British investment in productive enterprises has collapsed to levels below much of the developed world, a situation exacerbated by the Global Financial Crisis.
The UK think-tank Civitas has published a report in which it claims that Britain’s chronic levels of under-investment and sluggish economic growth could be alleviated through a national bank that would channel government-directed investment across the country, particularly targeting economically deprived regions of the United Kingdom.
The report’s author, Justin Protts, advocates the creation of a body analogous to the Small Business Administration set up by the US Congress in 1953, or the Reconstruction Finance Corporation, founded in 1932 to combat the effects of the Great Depression.
Britain has suffered from sluggish growth which intensified since the 2008 Global Financial crisis, during which financial institutions effectively ceased lending due to the sub-prime mortgage crisis originating in the United States.
In 1990, investment in productive enterprises comprised about one quarter of Britain’s GDP which has since fallen to just over 16 per cent as of 2016, putting the UK behind most industrially developed nations.

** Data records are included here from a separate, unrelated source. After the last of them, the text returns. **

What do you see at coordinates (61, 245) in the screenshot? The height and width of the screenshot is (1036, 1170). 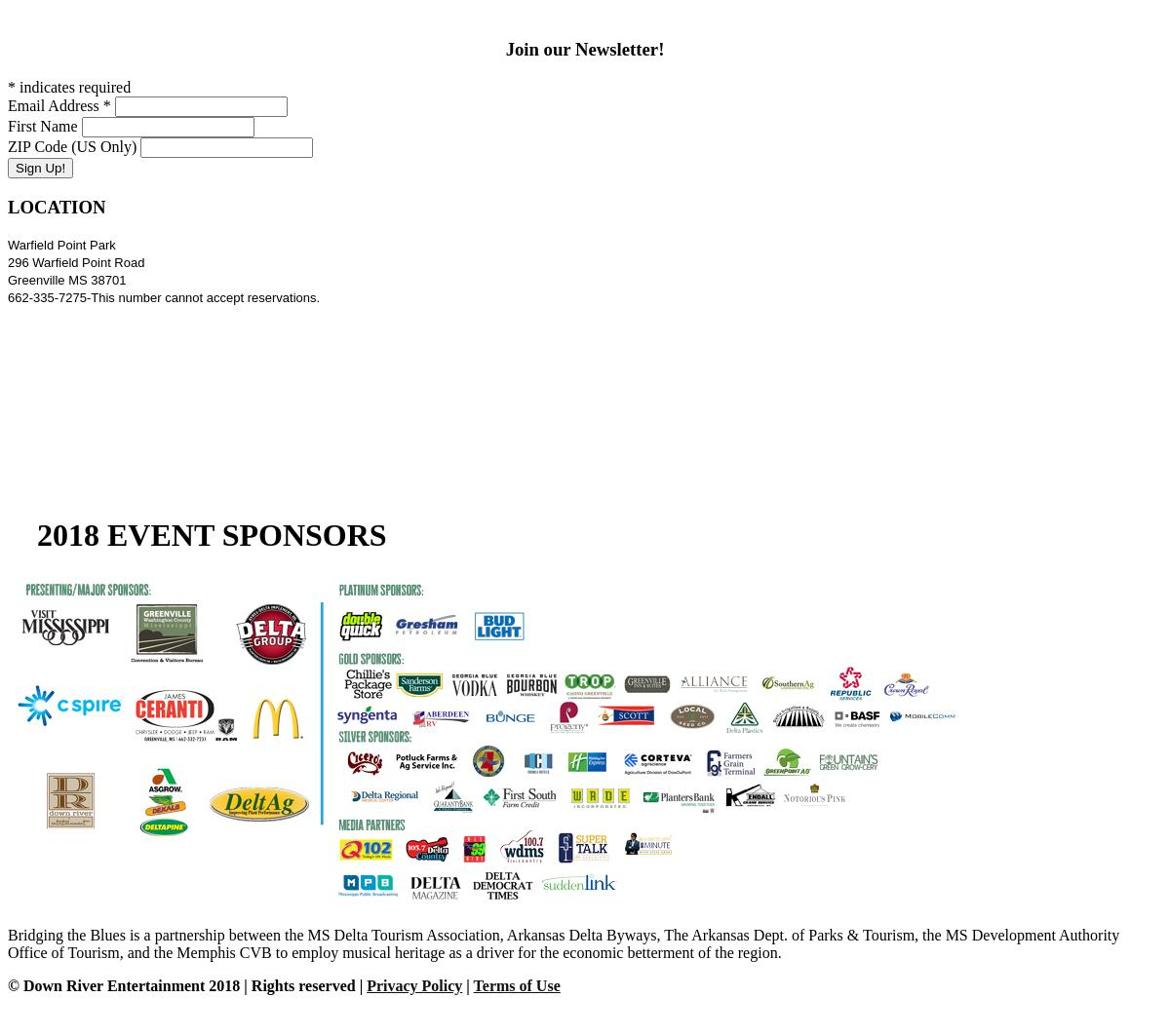 I see `'Warfield Point Park'` at bounding box center [61, 245].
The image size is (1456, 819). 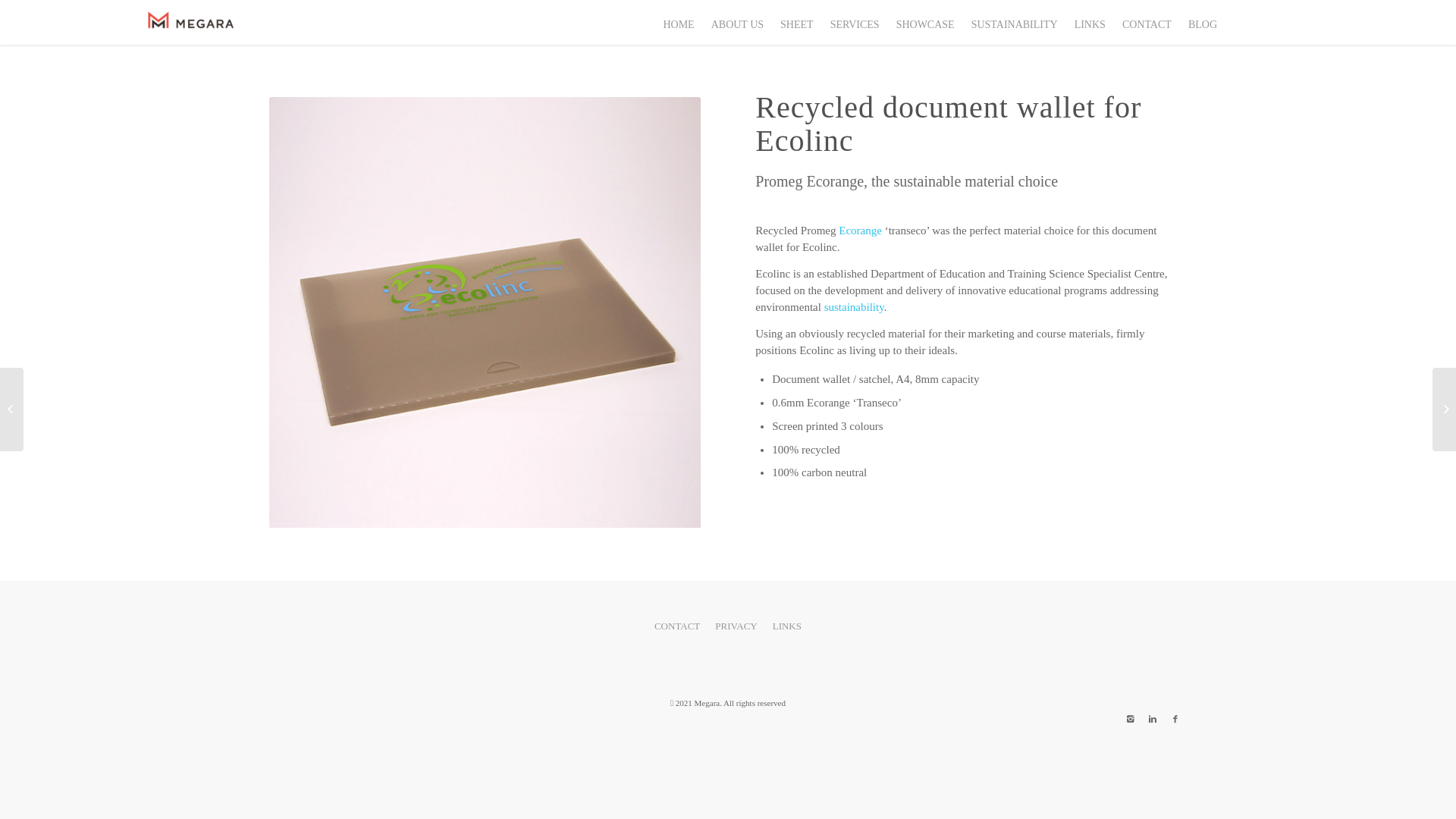 What do you see at coordinates (1146, 22) in the screenshot?
I see `'CONTACT'` at bounding box center [1146, 22].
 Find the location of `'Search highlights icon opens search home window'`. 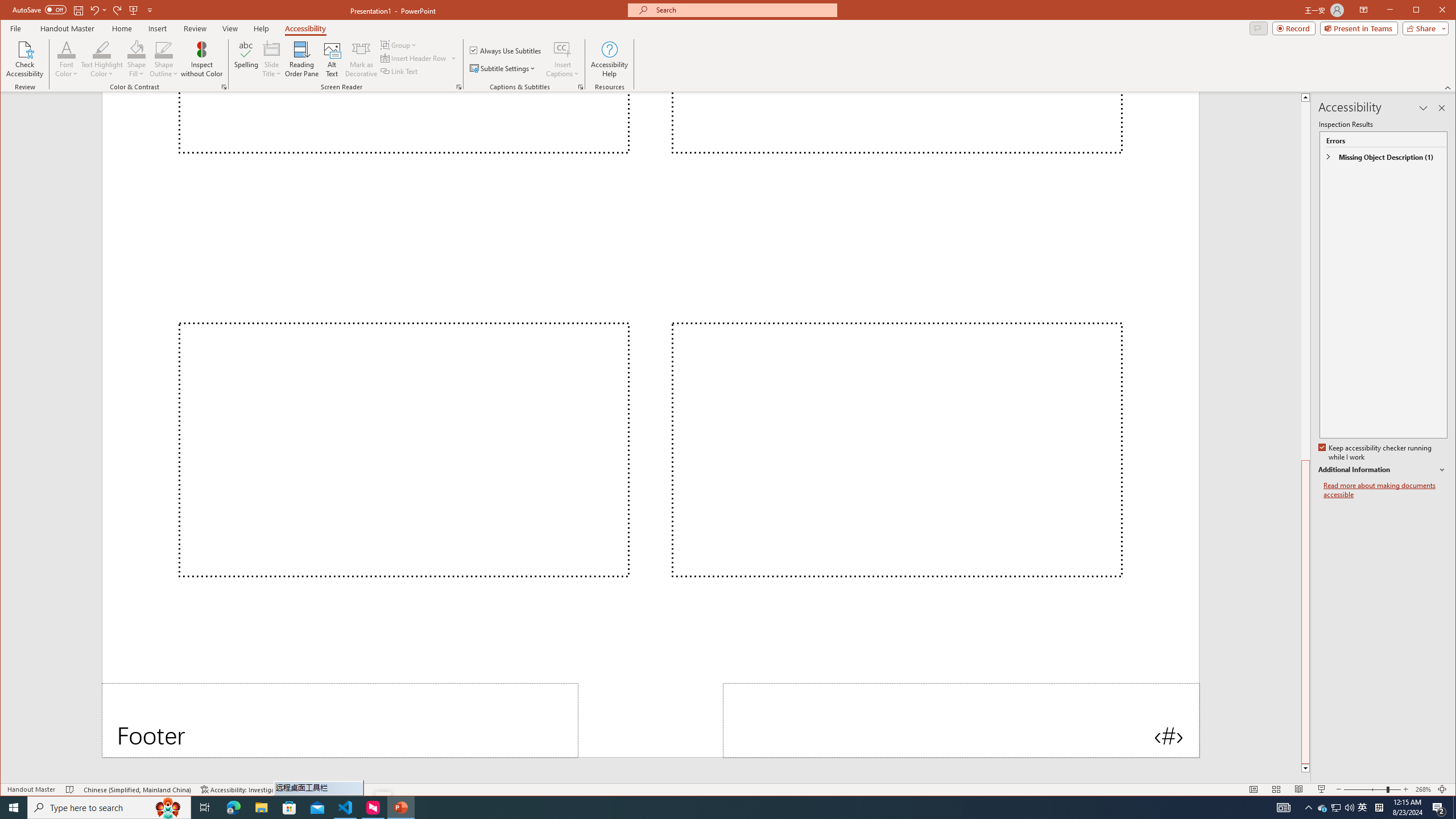

'Search highlights icon opens search home window' is located at coordinates (167, 806).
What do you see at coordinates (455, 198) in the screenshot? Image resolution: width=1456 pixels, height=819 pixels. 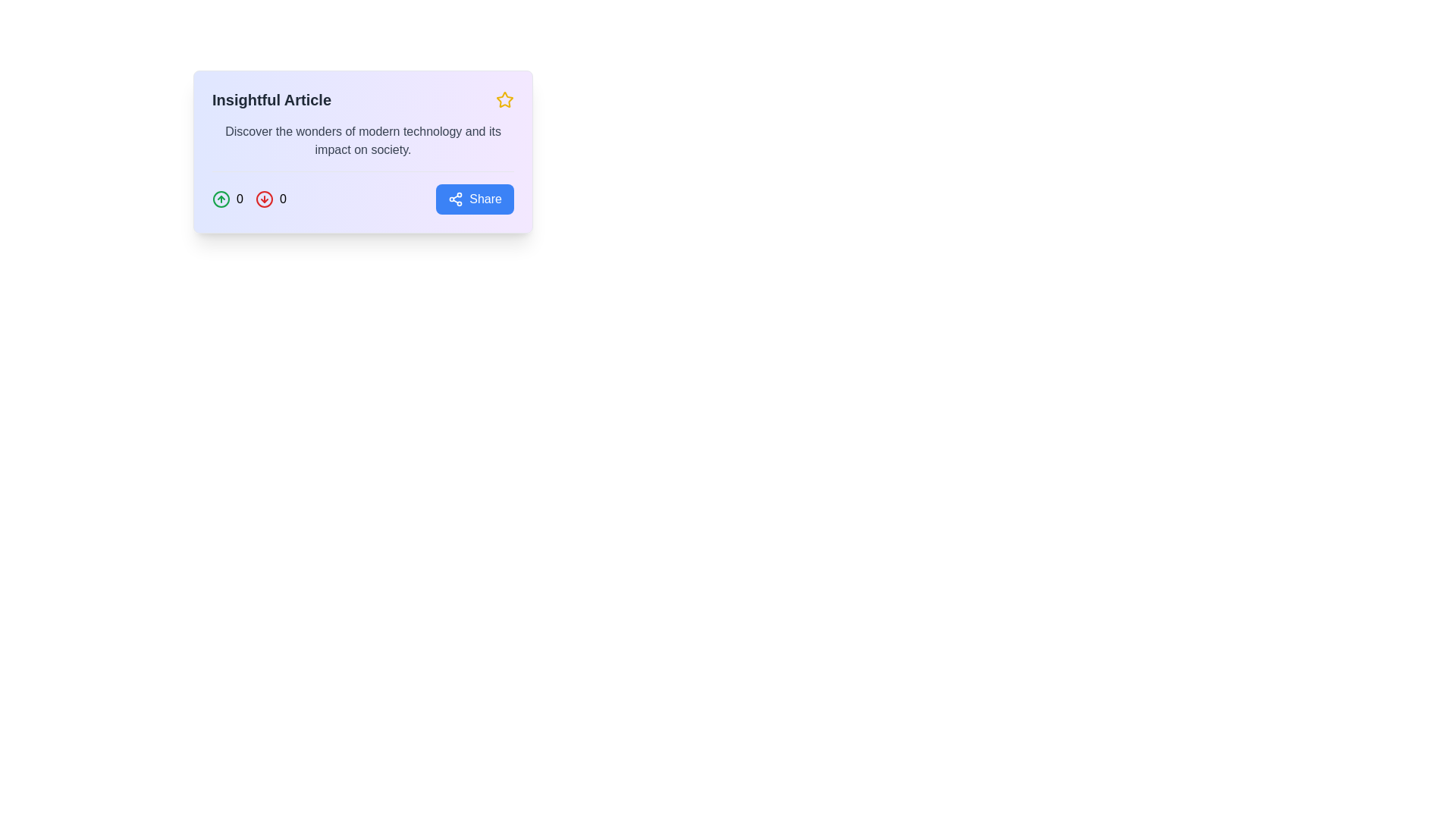 I see `the sharing icon located within the blue 'Share' button at the bottom-right corner to initiate the sharing process` at bounding box center [455, 198].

Such a policy, if enacted, would markedly differ from the last three decades of economic and social policy in Britain and the United States, where the model of “limited government” that does not interfere in the economy and minimization of social spending has predominated since the mid-1980s.
According to the report, the root cause of the climate of underinvestment has been the unwillingness of private banks to loan to small and medium sized enterprises (SMEs) due to their lack of apparent profitability.
A national infrastructure bank has been one of the signature policy proposals of the Labour Party under the leadership of Jeremy Corbyn.